What is the problem of scooters with the highway code? Always been atypical vehicles, now with the new regulations there is also a lack of enforcement provisions. The Cds prescribes a number plate, but one does not know how to make one. Scooters generally do not have a chassis number (only the newer ones have a vin stamped on them). So without a chassis number, how do you issue a number plate whose shape has not even been defined. And how do you get the old ones in order with turn signals and speed limit? Then there is the subject of compulsory insurance, but the companies' offerings are in limbo and many are afraid of the bloodletting.
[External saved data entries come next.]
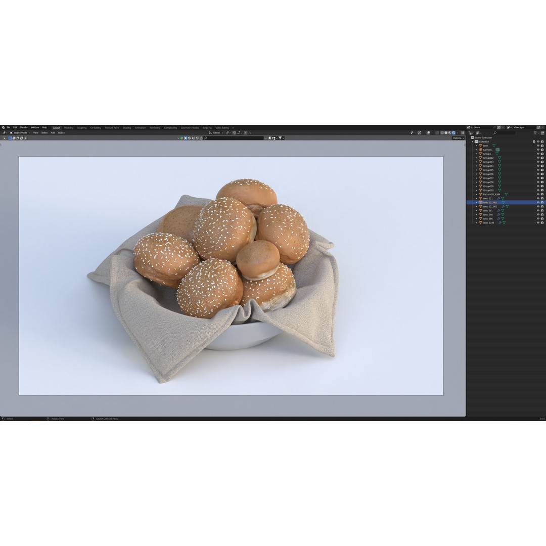Collapse the Collection in the outliner
The image size is (546, 546).
(x=472, y=142)
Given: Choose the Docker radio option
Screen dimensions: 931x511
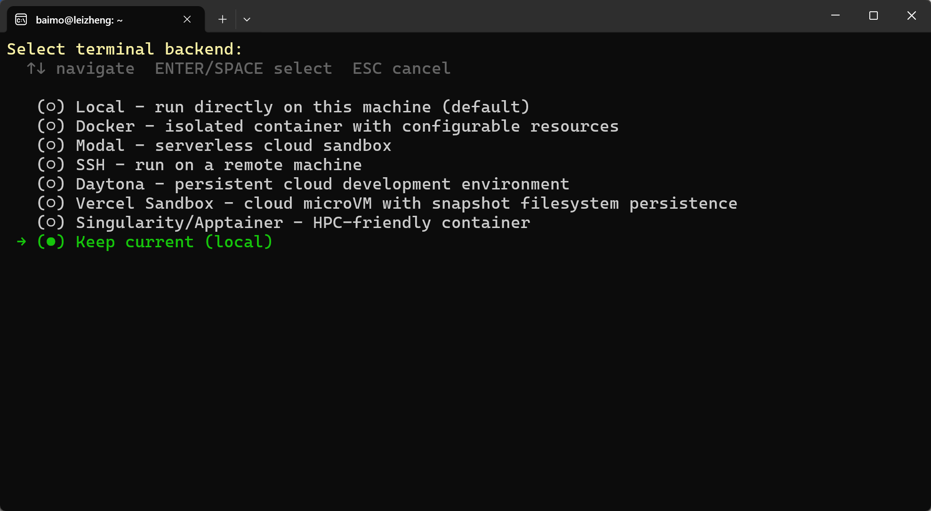Looking at the screenshot, I should point(51,126).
The helmet issue is more precise because one must use products that comply with Uni En 1078 or and Uni En 1080. The 20 km/h limit is open to criticism: 25 km/h, as it used to be, would have been the right speed, because at 20 km/h modern e-scooters, like the latest Navee and Xiaomi, are 'corked': you feel that they could give more to get us out of the way and instead we get stuck in the middle of an intersection and are perhaps forced to nail it.

The result of all this is that the market is at a standstill and has effectively been wiped out. Not nice if you aim to streamline traffic in the city, but here comes the absurd issue of municipalities like Milan, which from October 2025 will block old motorbikes whose pollutant emissions are negligible. And that is another (bad) story.